= Exercise =
The lines needed are those below that contain the word "will"; copy each one.

= Supplied records =
[Start of Attachment]

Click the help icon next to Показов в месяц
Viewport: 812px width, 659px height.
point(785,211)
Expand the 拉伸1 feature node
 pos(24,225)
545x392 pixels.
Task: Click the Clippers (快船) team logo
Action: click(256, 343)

[End of Attachment]
[Start of Attachment]

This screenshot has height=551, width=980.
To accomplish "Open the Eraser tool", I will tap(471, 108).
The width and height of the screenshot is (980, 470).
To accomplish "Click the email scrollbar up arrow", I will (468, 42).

[End of Attachment]
[Start of Attachment]

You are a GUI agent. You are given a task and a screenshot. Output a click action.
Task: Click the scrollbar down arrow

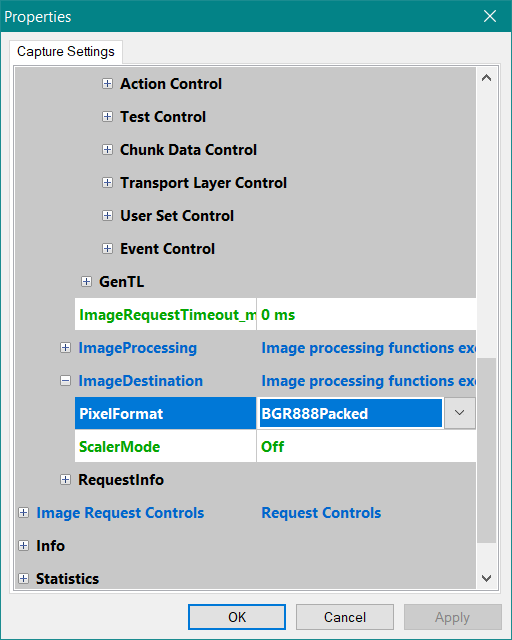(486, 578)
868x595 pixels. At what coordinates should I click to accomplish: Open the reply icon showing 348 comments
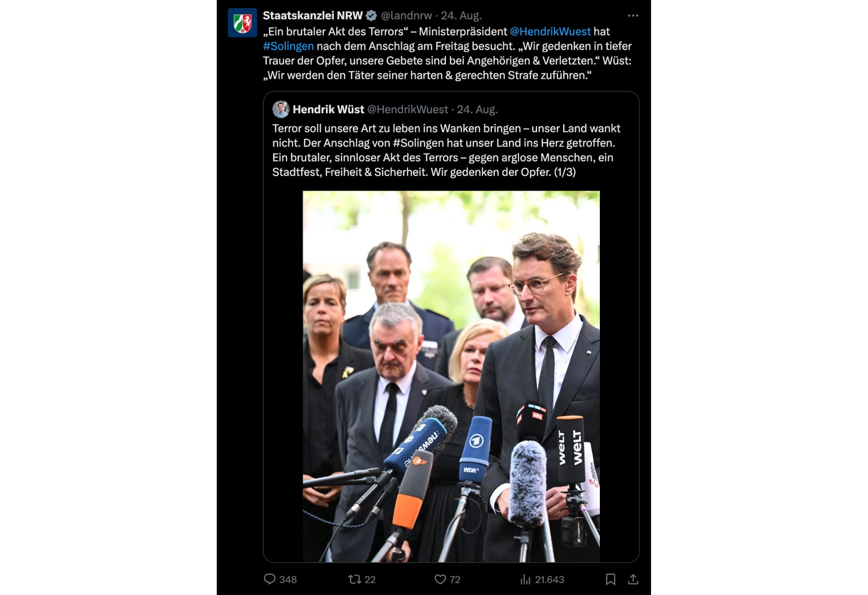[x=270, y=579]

[End of Attachment]

= Expected output =
To accomplish "Open the Eraser tool", I will tap(471, 108).
To accomplish "Click the email scrollbar up arrow", I will (468, 42).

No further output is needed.